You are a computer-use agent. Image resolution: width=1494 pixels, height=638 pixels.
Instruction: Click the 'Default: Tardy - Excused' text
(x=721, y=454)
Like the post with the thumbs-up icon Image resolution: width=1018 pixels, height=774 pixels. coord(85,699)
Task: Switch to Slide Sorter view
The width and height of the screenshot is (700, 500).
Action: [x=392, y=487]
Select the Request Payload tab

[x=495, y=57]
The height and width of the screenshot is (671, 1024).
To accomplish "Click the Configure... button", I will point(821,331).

###

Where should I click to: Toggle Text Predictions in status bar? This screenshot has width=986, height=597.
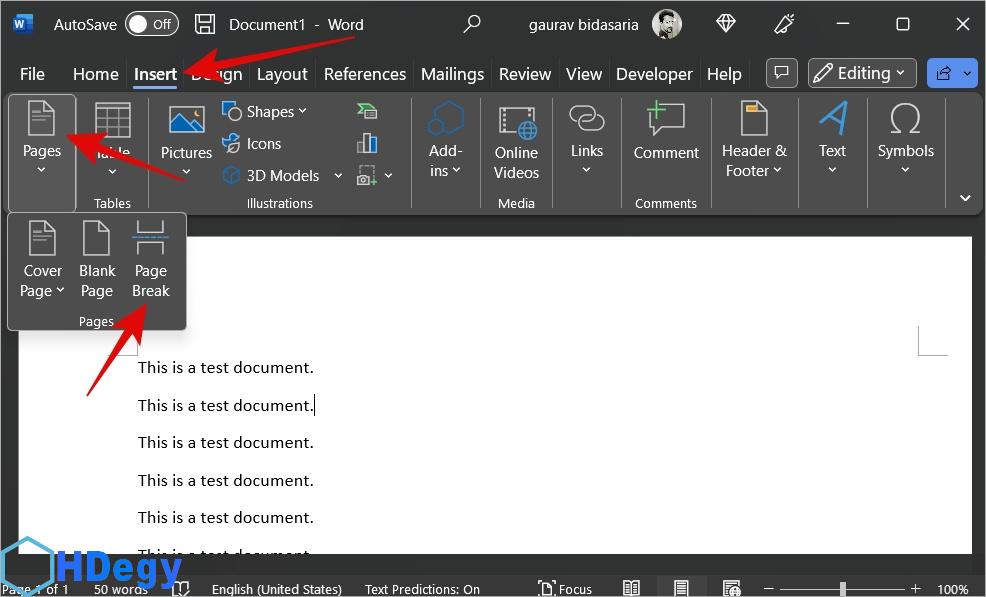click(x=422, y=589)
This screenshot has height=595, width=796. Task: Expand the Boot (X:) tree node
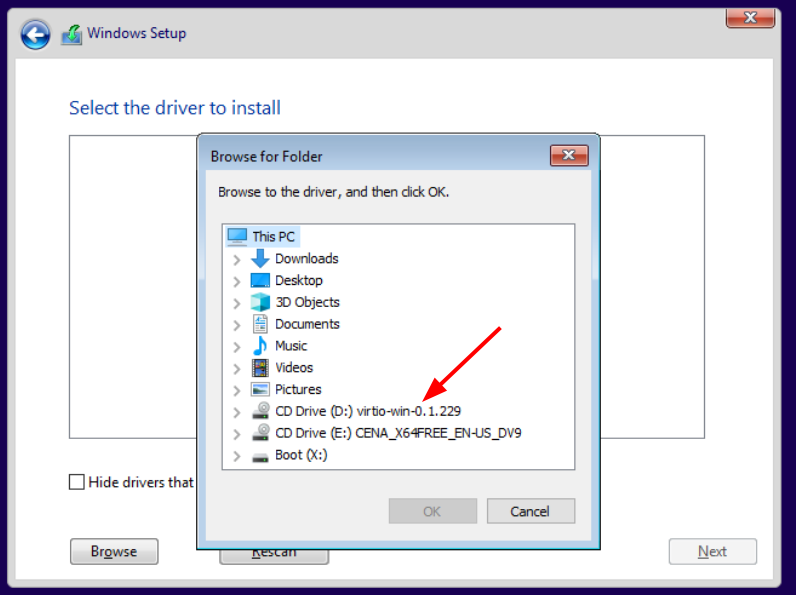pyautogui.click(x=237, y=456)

###

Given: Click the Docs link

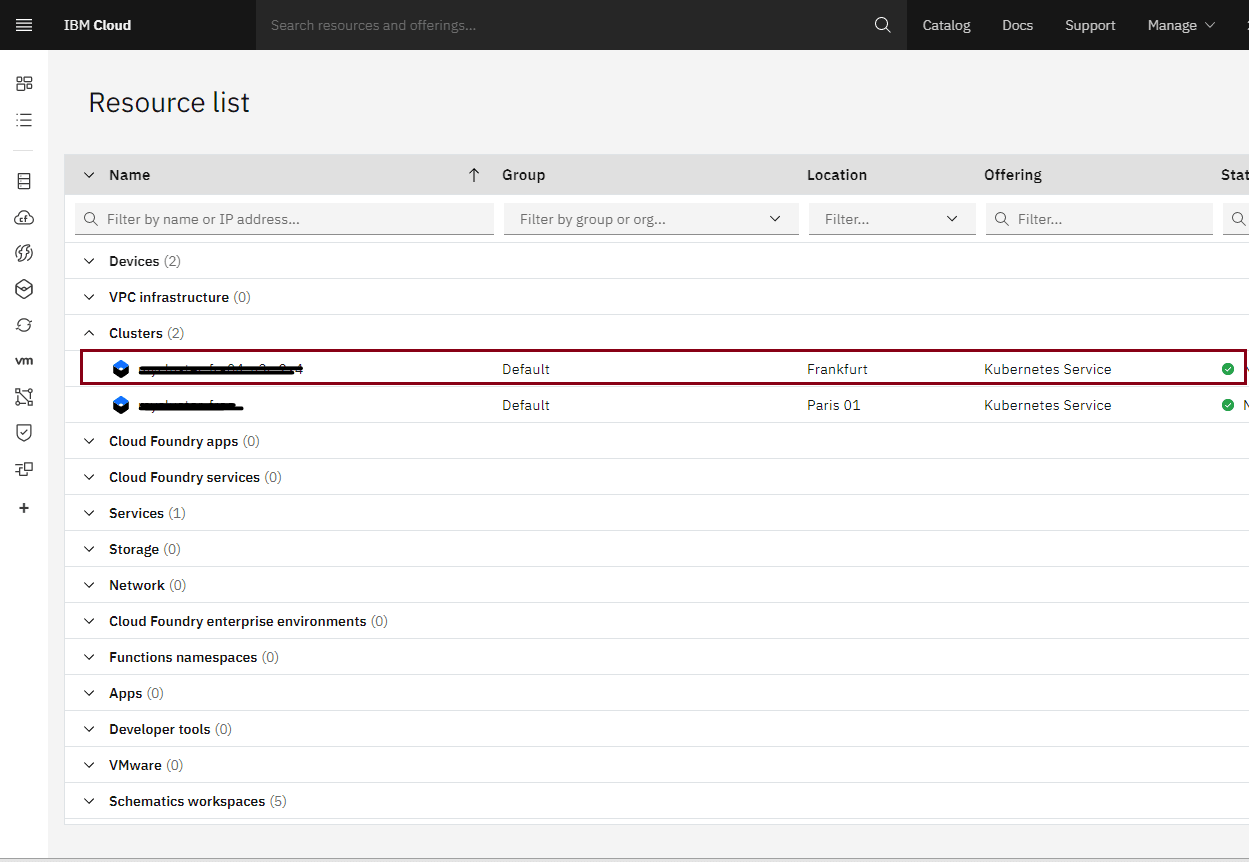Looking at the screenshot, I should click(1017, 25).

###

- **Problem details**
All lines in the entries above that hold the word "pixels" need to be copied.

- **Solution**
You are a computer-use agent. Image resolution: width=1494 pixels, height=638 pixels.
Like the post with the thumbs-up icon Image resolution: width=1018 pixels, height=774 pixels. coord(85,699)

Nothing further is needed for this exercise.